— START Records provided —

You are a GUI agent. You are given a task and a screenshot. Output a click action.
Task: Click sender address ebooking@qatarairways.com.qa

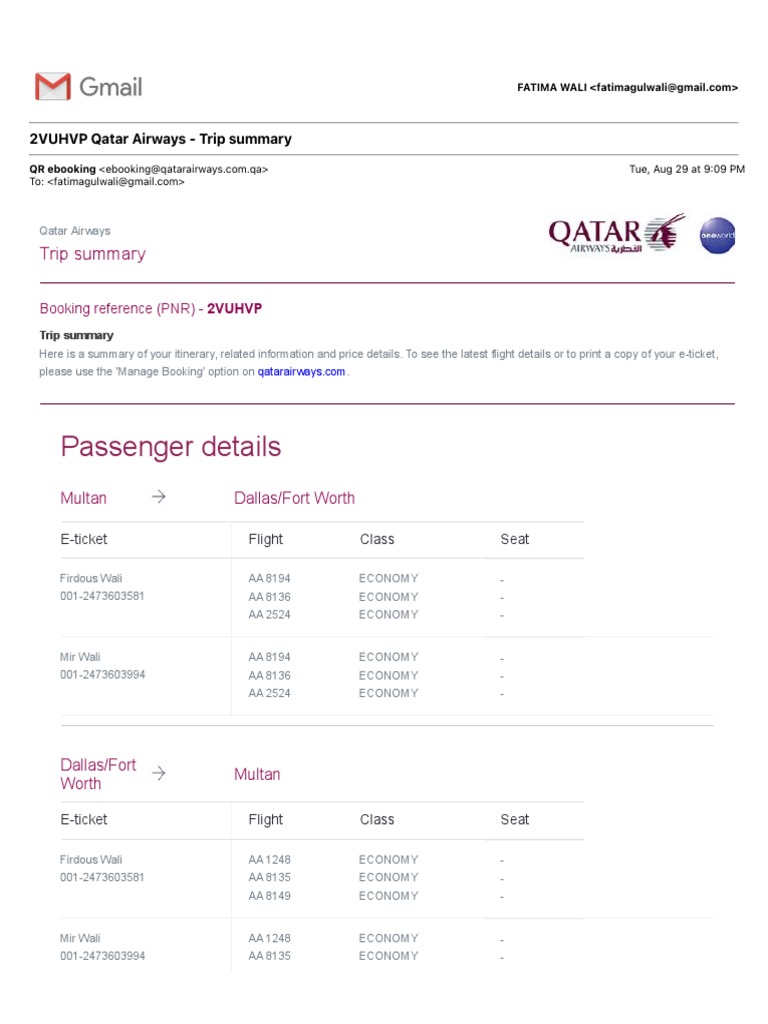(184, 169)
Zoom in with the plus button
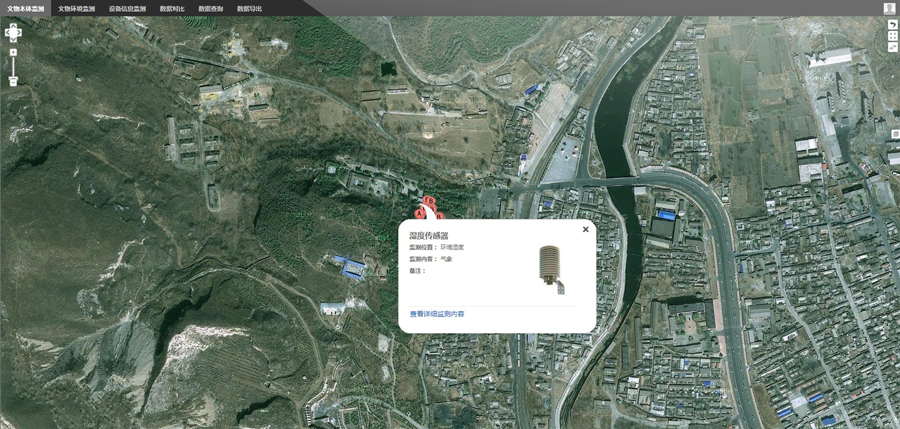The height and width of the screenshot is (429, 900). (x=13, y=51)
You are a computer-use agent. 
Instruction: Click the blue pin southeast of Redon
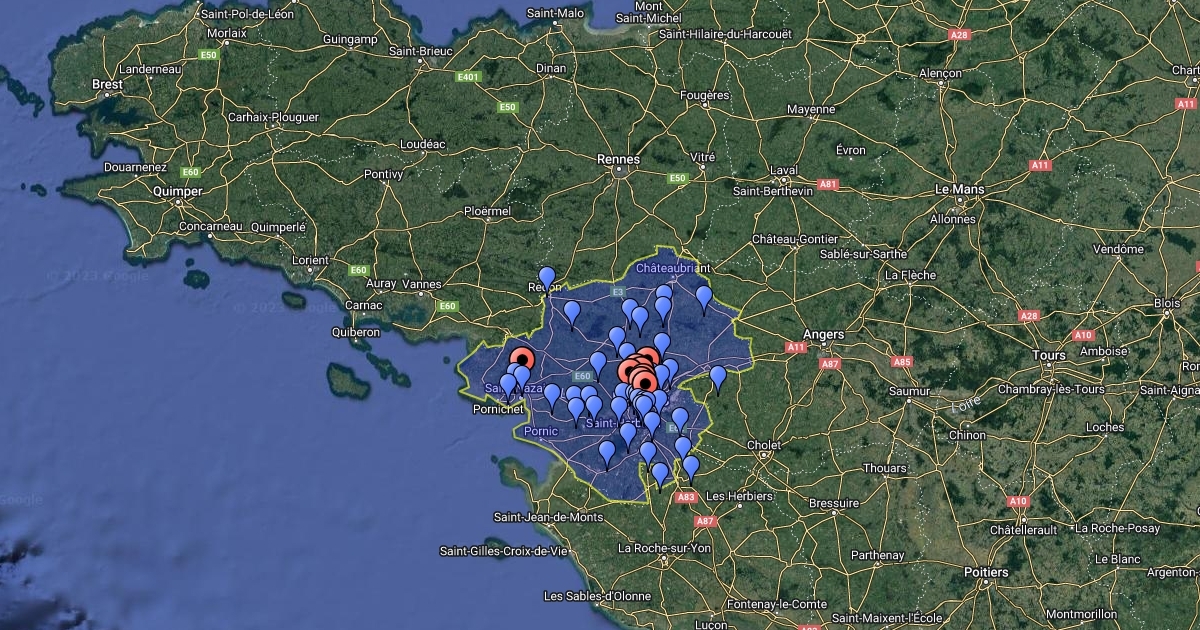coord(572,312)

— END Records provided —

- [Task objective]:
Output every line of the material above word for word, leaving out the pictures.

- [Result of this task]:
You are a GUI agent. You are given a task and a screenshot. Output a click action.
Task: Click sender address ebooking@qatarairways.com.qa

(184, 169)
Zoom in with the plus button
The height and width of the screenshot is (429, 900). (x=13, y=51)
You are a computer-use agent. 
Instruction: Click the blue pin southeast of Redon
coord(572,312)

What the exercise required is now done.